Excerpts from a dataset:
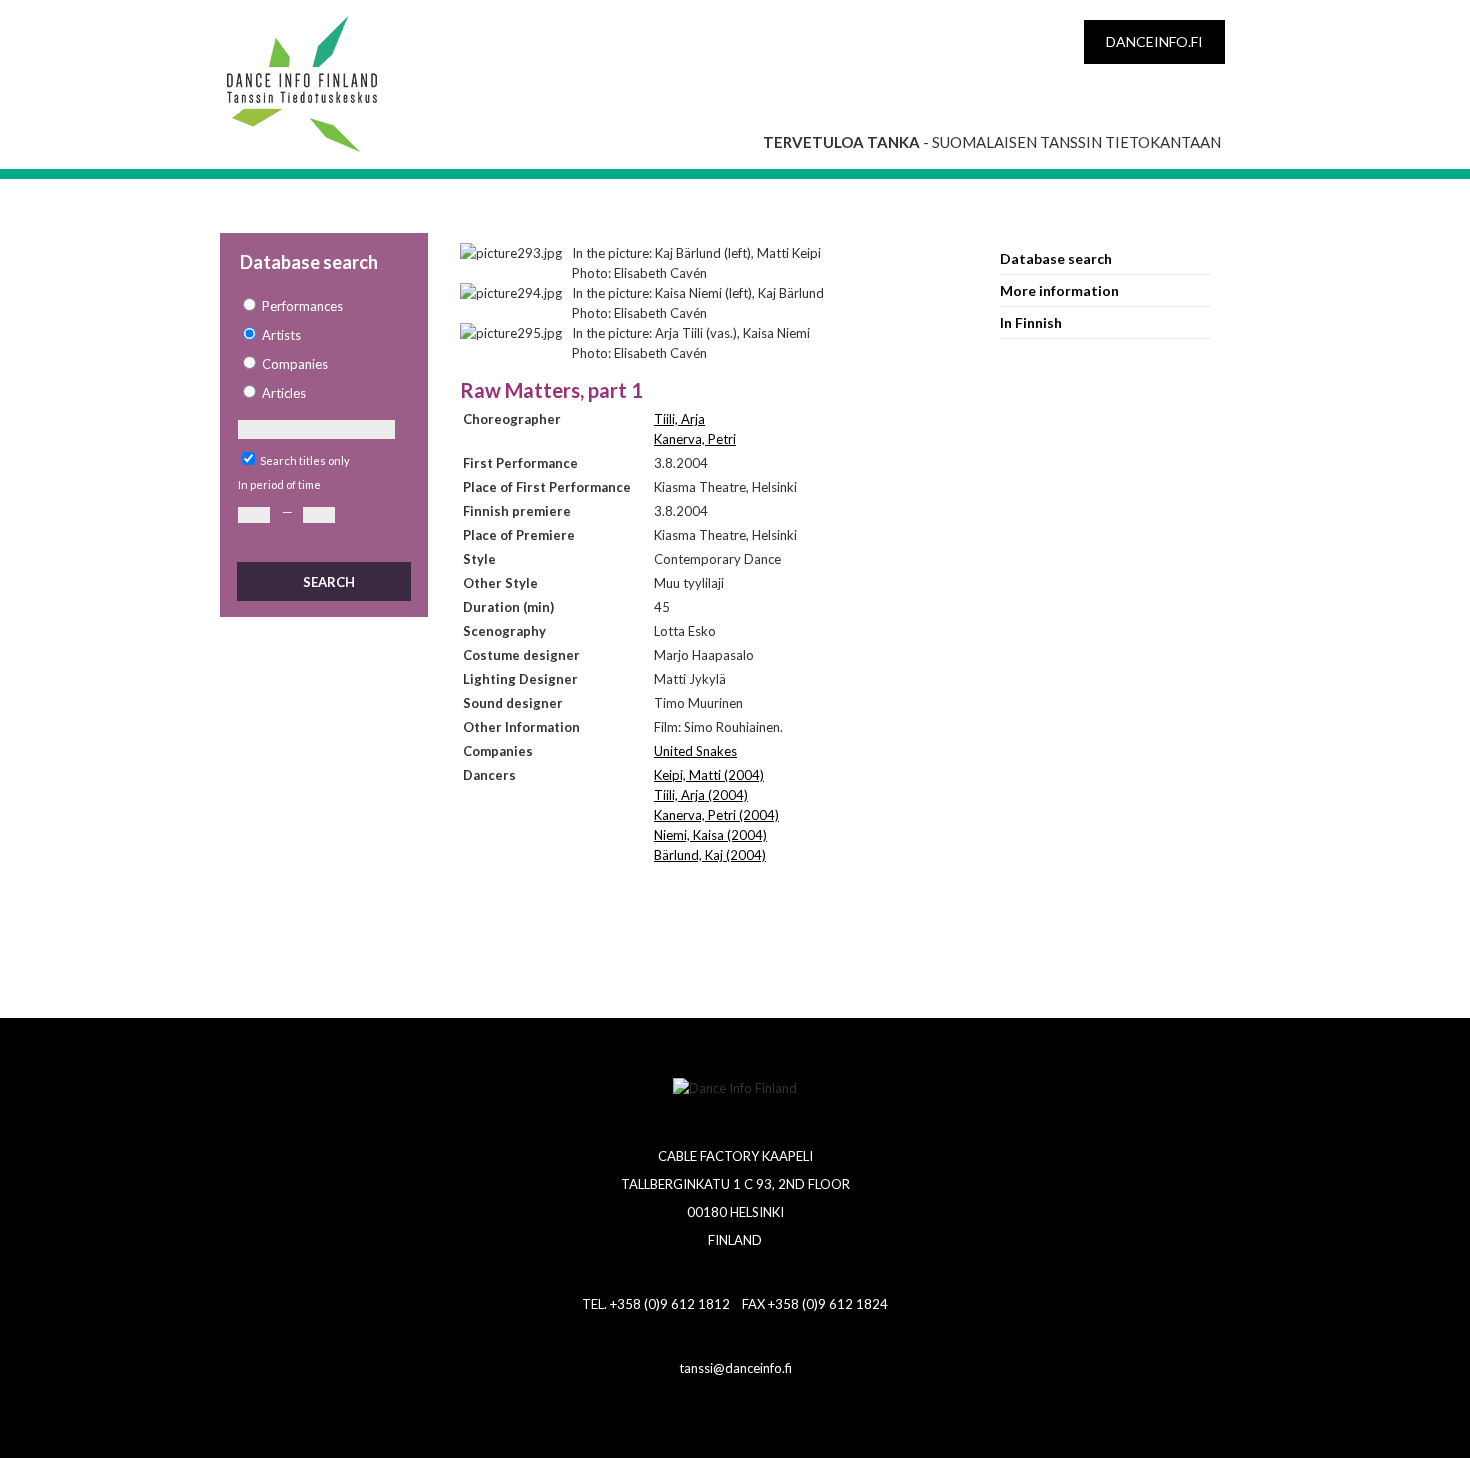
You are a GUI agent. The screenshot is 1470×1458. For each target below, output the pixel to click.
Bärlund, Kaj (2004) (710, 855)
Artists (281, 335)
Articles (284, 393)
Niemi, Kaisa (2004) (710, 835)
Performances (302, 306)
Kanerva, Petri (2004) (716, 815)
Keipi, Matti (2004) (709, 775)
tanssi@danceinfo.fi (735, 1368)
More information (1059, 290)
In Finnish (1031, 322)
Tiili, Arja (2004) (701, 795)
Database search (1056, 258)
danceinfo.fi (1154, 41)
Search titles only (305, 460)
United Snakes (695, 751)
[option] (323, 306)
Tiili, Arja (679, 419)
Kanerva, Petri (695, 439)
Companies (295, 364)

Goal of the exercise >>
Output all data exactly, omitting images.

Reply to the exercise >>
You are a GUI agent. The screenshot is 1470×1458. For each target below, output the pixel to click.
Bärlund, Kaj (2004) (710, 855)
Artists (281, 335)
Articles (284, 393)
Niemi, Kaisa (2004) (710, 835)
Performances (302, 306)
Kanerva, Petri (2004) (716, 815)
Keipi, Matti (2004) (709, 775)
tanssi@danceinfo.fi (735, 1368)
More information (1059, 290)
In Finnish (1031, 322)
Tiili, Arja (2004) (701, 795)
Database search (1056, 258)
danceinfo.fi (1154, 41)
Search titles only (305, 460)
United Snakes (695, 751)
[option] (323, 306)
Tiili, Arja (679, 419)
Kanerva, Petri (695, 439)
Companies (295, 364)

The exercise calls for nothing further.